Problem to solve
Rewrite the part that begins with the line containing "Image resolution: width=427" and runs through the end of the items, replacing "Upload" with "Add" and keeping everything else unchanged. Omit the pictures from your answer.

Items contained in a dataset
————————

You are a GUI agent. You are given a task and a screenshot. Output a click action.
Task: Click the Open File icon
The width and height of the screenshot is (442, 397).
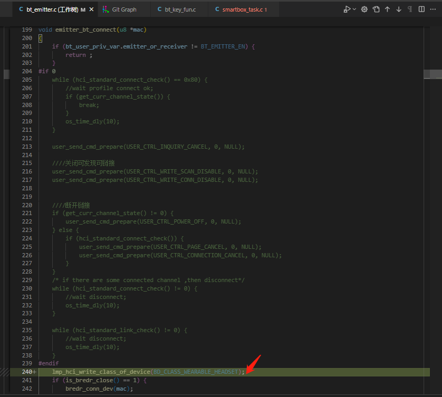click(x=376, y=9)
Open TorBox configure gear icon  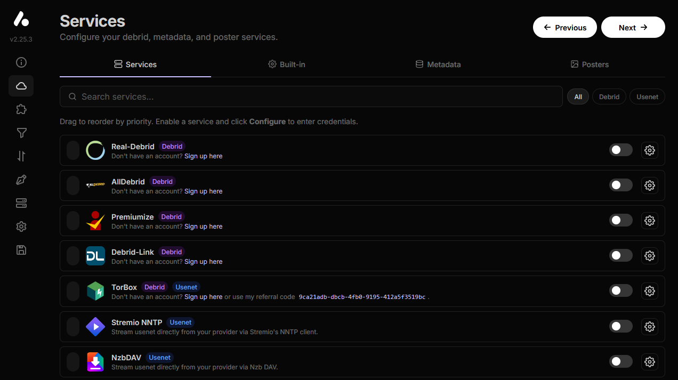coord(649,290)
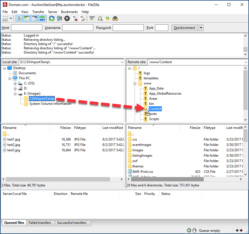This screenshot has width=249, height=234.
Task: Click inside the Host input field
Action: 26,27
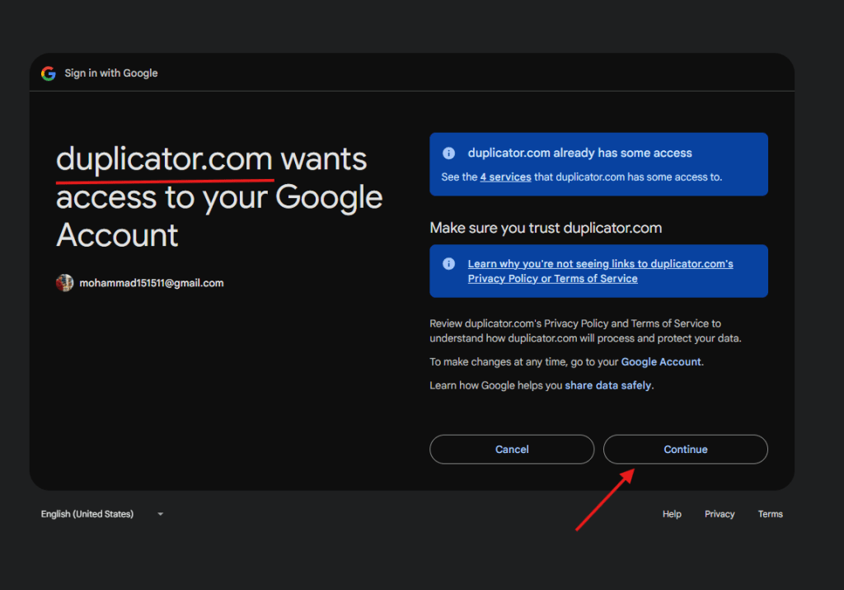Click the 'duplicator.com already has some access' banner
The height and width of the screenshot is (590, 844).
pos(598,164)
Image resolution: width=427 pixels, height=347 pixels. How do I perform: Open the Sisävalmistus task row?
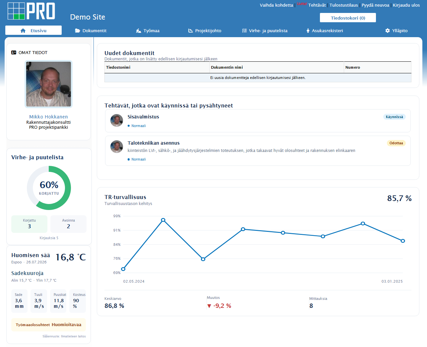click(258, 121)
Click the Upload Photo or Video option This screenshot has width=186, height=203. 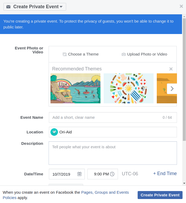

————————

Solution
Image resolution: width=427 pixels, height=347 pixels. How do I perform: Open the Sisävalmistus task row?
click(258, 121)
Click the Add Photo or Video option This screenshot has width=186, height=203. 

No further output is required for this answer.